I was able to get my first chemo treatment moved up to this Friday. So, instead of waiting until Tuesday, I get to start before the weekend. John is still able to go with me. I'm hoping it's uneventful and quick!!

Tuesday, March 1, 2011

Healing is my job now!

Well, I finally made the difficult decision to stop teaching. It was not easy, but with the development of cancer in my lungs, it was like a wake-up call that I need to rethink my priorities. As much as I love my students, my co-workers, and teaching itself, working full-time is an added stressor. It had become more and more exhausting these past few weeks. And I felt like I wasn't able to give 100% of myself anymore. To be fair to everyone, it was best that I stopped.

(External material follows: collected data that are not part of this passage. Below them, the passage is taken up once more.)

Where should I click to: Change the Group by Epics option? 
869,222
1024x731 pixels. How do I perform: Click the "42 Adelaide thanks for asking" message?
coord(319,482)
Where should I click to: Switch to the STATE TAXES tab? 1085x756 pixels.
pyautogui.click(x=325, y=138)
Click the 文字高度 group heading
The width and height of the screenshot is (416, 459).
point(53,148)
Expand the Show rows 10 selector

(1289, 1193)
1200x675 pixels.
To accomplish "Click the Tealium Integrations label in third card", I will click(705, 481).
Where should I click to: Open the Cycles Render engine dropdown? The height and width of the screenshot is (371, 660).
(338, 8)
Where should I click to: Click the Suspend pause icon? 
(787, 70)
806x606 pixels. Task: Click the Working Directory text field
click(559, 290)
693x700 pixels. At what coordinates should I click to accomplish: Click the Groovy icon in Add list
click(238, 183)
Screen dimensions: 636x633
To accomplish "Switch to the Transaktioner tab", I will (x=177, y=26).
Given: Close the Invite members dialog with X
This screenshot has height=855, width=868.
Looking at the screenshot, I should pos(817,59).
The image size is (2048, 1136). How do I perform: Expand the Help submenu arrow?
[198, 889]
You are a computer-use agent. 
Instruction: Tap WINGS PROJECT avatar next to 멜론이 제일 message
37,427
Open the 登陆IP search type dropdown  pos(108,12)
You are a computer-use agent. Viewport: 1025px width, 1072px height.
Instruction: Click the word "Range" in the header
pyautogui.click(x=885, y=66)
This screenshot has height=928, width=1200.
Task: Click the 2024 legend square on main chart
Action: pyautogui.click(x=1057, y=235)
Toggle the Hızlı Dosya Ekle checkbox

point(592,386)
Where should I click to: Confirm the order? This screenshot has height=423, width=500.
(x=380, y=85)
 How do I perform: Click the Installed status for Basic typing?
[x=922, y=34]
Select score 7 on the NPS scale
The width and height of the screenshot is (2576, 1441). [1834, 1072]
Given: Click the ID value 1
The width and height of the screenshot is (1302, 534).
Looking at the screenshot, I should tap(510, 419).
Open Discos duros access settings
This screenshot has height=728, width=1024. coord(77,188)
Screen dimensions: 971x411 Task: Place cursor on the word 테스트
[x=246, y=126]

So my little munchkins are now in the loving and capable hands of my assistant, Ms. Amanda. She is an amazing teacher and I feel so lucky that she is able to take over for me. She will be great!

Now my job is HEALING. I plan to focus all my energy on my health and giving this chemo a chance to work. I got the call today that I will go for my first treatment on this new regimen this coming Tuesday. I'll go in at 8:30 and should be there about 5 hours. John is going with me and will stay all day. Since one of the drugs is a new one I haven't had before, there is a chance of having a reaction to it. I've had a reaction before, and they can be pretty scary. I'll feel better knowing he is there with me.

I'm actually looking forward to this first treatment. I am hoping it will help with my breathing. I've never had asthma or breathing problems before and I know have more sympathy for those who do. Suffocating is a horrible sensation!!!

Some people have asked if I plan to start the meal calendar again. Probably, so. It just might be a while before it is up and running. I already appreciate all the offers to help! But really, the biggest way to help is to pray. God has the power to heal me and He will if only we ask him!